By Brandon Sparks
Imagine you are hungry. You have been hungry for weeks, with no end in sight due to a heavy drought that severely diminished your land’s production. Your gravely ill sister lives with you, as do her two young children, further straining your limited food supply. Then your neighbor dies. You do mourn, but you also feel relief – relief because you will be able to take your family to the funeral. There they will be able to eat.
This post examines food crises in Lesotho and the role funerals play in coping with these food shortages within a rural town and neighboring villages. In my senior thesis written on the costly funerals in Lesotho and the impact of HIV/AIDS on their practice, I found that the local Basotho people use funerals as a food coping mechanism. Lesotho often suffers from periods of drought that place a burden on food resources and force people to look for methods to supplement their daily food.

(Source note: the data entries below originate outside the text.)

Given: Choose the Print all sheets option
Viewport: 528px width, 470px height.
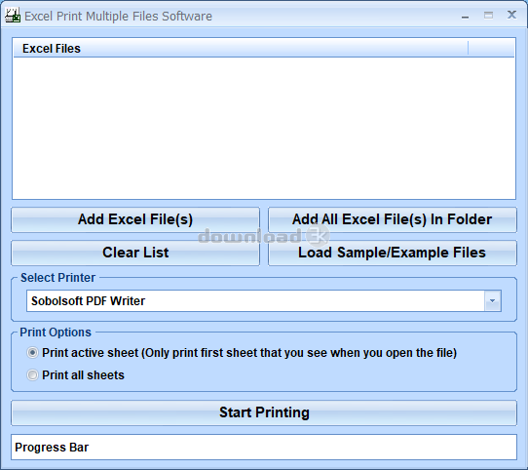Looking at the screenshot, I should point(32,374).
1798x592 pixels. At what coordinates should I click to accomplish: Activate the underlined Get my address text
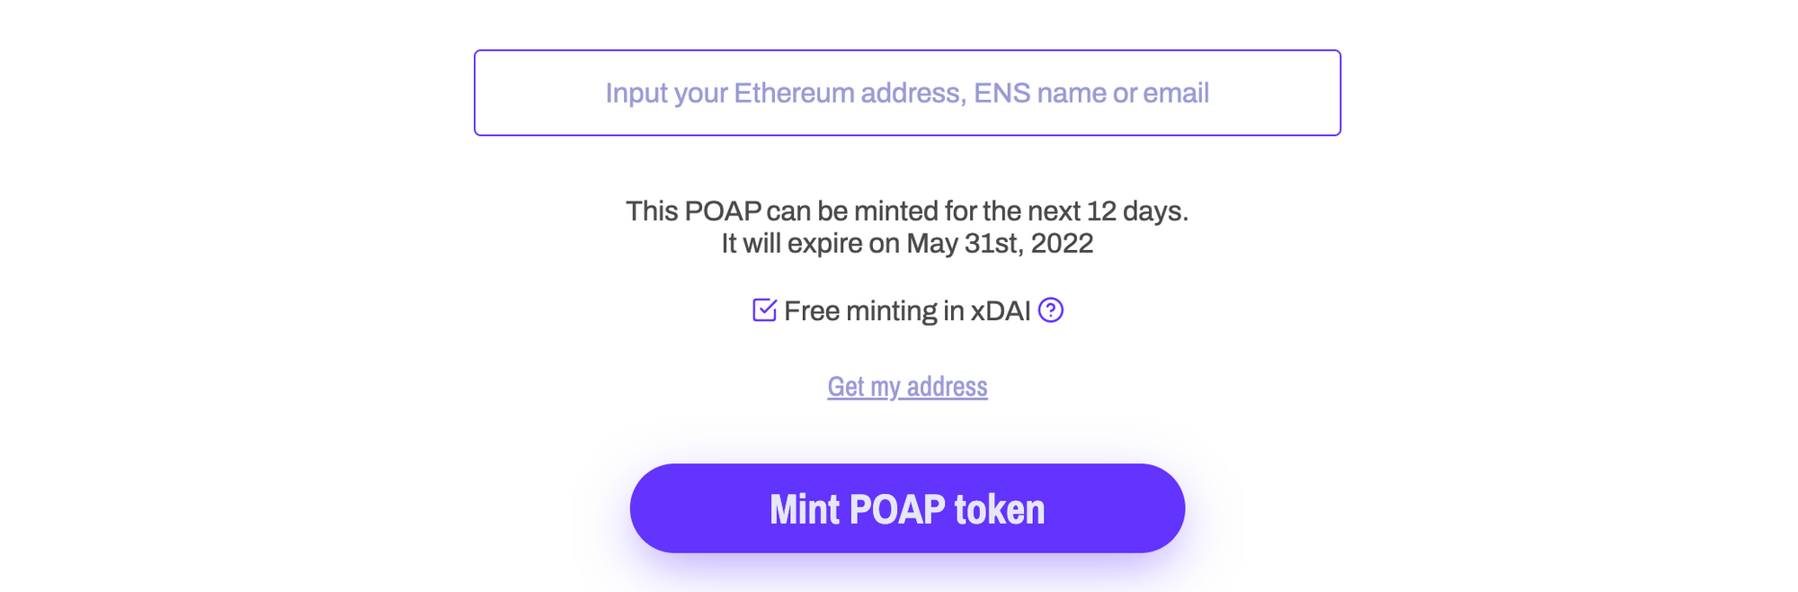pos(907,386)
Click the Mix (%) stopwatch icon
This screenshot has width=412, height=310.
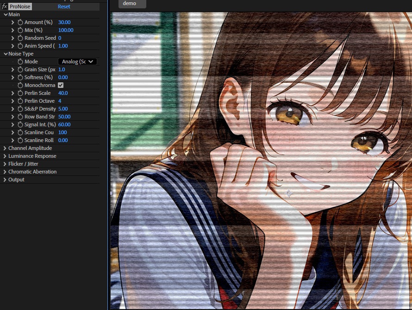pos(20,30)
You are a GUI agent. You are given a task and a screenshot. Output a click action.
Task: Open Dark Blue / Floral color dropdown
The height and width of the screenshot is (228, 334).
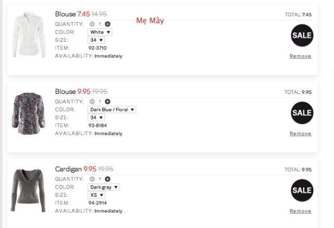pos(112,110)
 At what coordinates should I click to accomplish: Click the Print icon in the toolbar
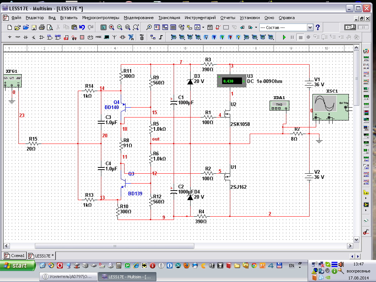[x=42, y=28]
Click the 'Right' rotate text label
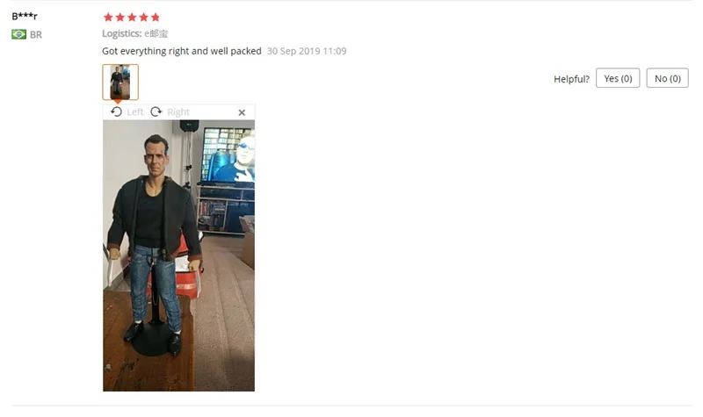The height and width of the screenshot is (417, 703). pyautogui.click(x=178, y=112)
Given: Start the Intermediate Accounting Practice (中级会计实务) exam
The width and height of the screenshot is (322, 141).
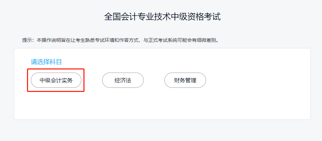Looking at the screenshot, I should click(56, 80).
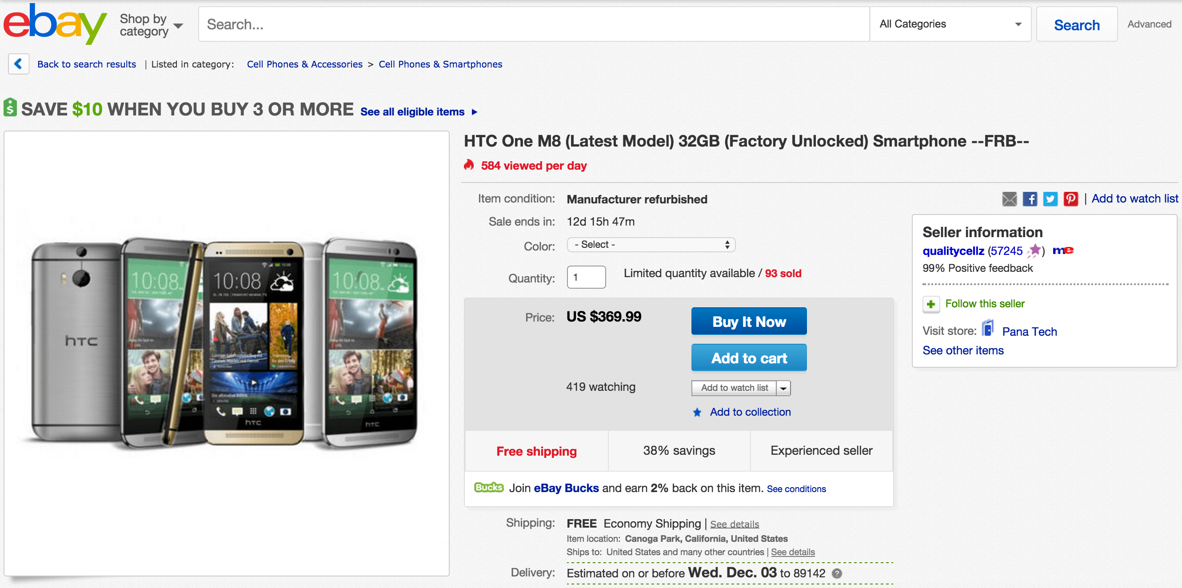Expand Shop by category menu
This screenshot has height=588, width=1182.
(x=151, y=25)
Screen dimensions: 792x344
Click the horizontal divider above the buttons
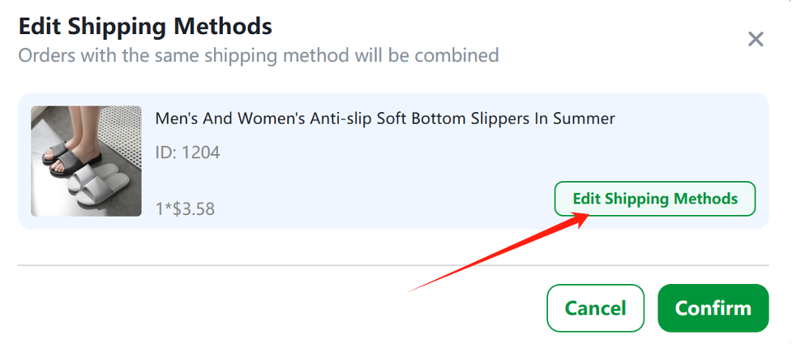(x=393, y=264)
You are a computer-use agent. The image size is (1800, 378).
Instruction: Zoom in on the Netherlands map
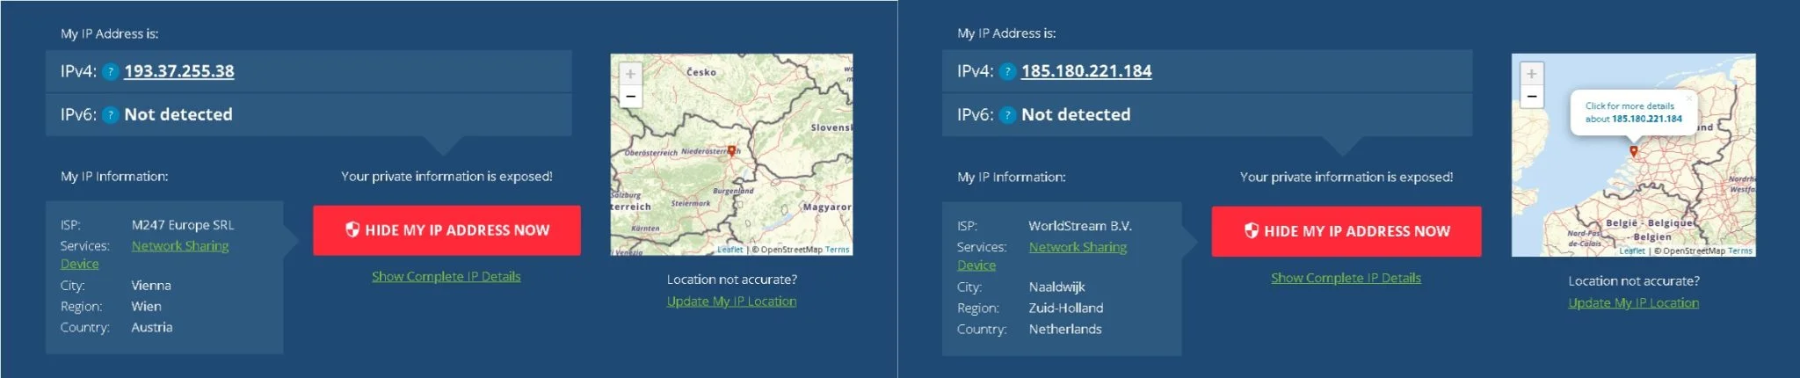pyautogui.click(x=1531, y=75)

I will begin with a brief look at the factors behind the food shortages, followed by a description of funeral practices and how families are able to use them to for food coping. Lesotho is a small country in southern Africa. Through a quirk in British rule, it remained independent from South Africa and is now the only country to have its entire border completely surrounded by another country. The terrain is mountainous and has earned Lesotho the nickname of “the roof of Africa.” Less than eleven percent of the land is arable and farmers are at the peril of periodic droughts.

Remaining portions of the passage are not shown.